■ BRIEF
Could you quote the data below verbatim, everything from the line containing "Given: Click 'happy to work with you' phrase" down to the line containing "(x=182, y=525)", with both of those lines included?

++++++

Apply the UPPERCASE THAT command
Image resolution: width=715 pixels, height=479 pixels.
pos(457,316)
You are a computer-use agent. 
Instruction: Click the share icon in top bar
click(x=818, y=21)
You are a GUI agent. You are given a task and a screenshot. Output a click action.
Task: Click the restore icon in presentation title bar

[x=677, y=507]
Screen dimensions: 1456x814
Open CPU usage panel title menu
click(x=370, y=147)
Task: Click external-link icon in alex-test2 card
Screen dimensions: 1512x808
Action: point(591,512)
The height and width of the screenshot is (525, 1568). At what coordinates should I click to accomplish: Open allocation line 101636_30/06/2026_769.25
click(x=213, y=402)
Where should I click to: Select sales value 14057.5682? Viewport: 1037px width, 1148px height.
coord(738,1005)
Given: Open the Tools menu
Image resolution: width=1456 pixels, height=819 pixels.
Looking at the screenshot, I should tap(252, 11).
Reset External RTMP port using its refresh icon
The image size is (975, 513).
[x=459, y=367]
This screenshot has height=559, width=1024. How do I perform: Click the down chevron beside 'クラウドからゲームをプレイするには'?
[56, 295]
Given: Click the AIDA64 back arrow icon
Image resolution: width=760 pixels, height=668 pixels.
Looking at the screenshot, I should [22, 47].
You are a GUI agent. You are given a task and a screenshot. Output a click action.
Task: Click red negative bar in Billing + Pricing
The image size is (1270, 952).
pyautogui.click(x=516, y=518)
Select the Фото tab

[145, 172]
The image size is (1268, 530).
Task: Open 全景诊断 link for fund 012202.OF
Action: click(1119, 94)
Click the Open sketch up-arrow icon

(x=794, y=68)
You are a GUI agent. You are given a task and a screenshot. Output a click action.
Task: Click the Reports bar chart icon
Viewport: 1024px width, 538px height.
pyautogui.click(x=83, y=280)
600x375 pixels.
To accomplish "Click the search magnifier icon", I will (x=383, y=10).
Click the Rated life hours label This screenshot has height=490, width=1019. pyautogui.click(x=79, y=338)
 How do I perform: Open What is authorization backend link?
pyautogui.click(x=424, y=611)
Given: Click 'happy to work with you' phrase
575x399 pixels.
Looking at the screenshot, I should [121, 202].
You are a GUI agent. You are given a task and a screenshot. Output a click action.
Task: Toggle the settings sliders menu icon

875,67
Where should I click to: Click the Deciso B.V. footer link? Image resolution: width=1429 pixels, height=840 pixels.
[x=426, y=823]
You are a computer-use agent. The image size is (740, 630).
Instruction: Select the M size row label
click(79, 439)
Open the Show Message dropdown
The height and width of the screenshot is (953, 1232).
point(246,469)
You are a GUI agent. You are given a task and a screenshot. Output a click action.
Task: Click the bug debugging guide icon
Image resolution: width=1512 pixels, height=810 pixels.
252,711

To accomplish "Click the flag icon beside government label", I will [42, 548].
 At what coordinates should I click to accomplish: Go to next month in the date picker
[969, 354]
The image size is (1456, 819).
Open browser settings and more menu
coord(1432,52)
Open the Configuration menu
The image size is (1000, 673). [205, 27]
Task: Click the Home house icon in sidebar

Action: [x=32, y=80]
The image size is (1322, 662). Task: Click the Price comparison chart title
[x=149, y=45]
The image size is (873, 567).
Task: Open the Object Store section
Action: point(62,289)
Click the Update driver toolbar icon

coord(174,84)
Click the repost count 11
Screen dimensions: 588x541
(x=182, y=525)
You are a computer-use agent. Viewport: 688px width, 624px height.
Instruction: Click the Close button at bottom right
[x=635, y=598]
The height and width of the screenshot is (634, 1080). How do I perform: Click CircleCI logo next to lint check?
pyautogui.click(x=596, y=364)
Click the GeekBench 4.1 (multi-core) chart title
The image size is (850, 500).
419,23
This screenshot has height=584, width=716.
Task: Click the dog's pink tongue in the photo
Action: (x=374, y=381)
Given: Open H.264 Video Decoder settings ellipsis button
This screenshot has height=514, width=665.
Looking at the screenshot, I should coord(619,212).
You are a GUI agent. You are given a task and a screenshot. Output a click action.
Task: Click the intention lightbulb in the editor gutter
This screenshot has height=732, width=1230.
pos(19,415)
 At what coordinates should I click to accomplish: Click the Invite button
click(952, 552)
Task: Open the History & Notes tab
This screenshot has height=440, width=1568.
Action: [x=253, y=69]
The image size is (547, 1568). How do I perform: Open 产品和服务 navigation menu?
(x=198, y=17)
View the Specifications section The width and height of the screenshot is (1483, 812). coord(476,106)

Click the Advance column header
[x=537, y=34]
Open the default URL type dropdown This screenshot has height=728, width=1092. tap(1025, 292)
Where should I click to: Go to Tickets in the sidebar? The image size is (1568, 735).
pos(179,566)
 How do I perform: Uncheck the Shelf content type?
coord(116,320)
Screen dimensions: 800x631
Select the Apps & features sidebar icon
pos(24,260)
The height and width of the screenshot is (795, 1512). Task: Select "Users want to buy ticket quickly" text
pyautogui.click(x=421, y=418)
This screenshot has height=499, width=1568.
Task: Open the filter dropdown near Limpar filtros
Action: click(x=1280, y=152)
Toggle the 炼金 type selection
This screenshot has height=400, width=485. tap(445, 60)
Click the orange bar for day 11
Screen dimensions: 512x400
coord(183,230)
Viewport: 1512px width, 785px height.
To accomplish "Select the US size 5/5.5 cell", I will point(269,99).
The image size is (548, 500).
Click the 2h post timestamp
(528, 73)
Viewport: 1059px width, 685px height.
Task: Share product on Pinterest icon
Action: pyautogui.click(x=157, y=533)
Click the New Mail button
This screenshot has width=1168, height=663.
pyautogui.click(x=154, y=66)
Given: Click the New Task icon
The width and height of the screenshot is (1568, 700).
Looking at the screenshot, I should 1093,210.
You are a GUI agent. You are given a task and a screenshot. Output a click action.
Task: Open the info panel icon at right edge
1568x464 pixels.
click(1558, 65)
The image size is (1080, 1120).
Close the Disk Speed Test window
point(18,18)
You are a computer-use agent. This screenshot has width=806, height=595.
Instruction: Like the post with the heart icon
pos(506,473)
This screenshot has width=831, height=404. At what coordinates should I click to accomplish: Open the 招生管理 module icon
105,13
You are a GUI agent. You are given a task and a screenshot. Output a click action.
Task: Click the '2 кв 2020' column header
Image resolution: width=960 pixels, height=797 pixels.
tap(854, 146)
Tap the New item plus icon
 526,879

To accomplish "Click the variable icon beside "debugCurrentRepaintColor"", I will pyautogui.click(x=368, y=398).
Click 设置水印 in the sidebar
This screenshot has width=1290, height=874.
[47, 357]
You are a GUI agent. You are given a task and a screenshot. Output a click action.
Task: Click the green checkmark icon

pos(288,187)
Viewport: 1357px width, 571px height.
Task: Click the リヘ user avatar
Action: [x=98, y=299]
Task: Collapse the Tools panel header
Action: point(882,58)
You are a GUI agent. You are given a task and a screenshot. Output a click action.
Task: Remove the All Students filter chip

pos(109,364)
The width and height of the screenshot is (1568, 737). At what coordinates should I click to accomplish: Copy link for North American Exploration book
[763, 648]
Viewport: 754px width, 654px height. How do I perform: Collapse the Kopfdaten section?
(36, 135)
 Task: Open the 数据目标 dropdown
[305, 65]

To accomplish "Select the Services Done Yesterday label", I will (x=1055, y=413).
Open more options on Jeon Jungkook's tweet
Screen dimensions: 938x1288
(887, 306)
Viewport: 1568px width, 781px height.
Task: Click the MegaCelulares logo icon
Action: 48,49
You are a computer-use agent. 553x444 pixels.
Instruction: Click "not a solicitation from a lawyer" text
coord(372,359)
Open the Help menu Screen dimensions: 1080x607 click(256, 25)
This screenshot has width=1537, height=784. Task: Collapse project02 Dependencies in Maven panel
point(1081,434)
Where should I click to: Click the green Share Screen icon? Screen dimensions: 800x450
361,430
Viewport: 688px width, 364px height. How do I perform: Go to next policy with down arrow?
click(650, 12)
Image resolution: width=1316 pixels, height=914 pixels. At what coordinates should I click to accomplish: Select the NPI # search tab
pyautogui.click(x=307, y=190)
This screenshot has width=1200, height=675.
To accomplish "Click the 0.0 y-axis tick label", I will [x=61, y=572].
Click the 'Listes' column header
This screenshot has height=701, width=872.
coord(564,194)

++++++

■ CORRECT RESPONSE
Given: Click 'happy to work with you' phrase
575x399 pixels.
Looking at the screenshot, I should [121, 202].
You are a GUI agent. You are given a task and a screenshot. Output a click action.
Task: Toggle the settings sliders menu icon

875,67
Where should I click to: Click the Deciso B.V. footer link? Image resolution: width=1429 pixels, height=840 pixels.
[x=426, y=823]
You are a computer-use agent. The image size is (740, 630).
Instruction: Select the M size row label
click(79, 439)
Open the Show Message dropdown
The height and width of the screenshot is (953, 1232).
point(246,469)
You are a GUI agent. You are given a task and a screenshot. Output a click action.
Task: Click the bug debugging guide icon
Image resolution: width=1512 pixels, height=810 pixels.
252,711

To accomplish "Click the flag icon beside government label", I will [42, 548].
 At what coordinates should I click to accomplish: Go to next month in the date picker
[969, 354]
The image size is (1456, 819).
Open browser settings and more menu
coord(1432,52)
Open the Configuration menu
The image size is (1000, 673). [205, 27]
Task: Click the Home house icon in sidebar

Action: [x=32, y=80]
The image size is (1322, 662). Task: Click the Price comparison chart title
[x=149, y=45]
The image size is (873, 567).
Task: Open the Object Store section
Action: point(62,289)
Click the Update driver toolbar icon

coord(174,84)
Click the repost count 11
Screen dimensions: 588x541
(x=182, y=525)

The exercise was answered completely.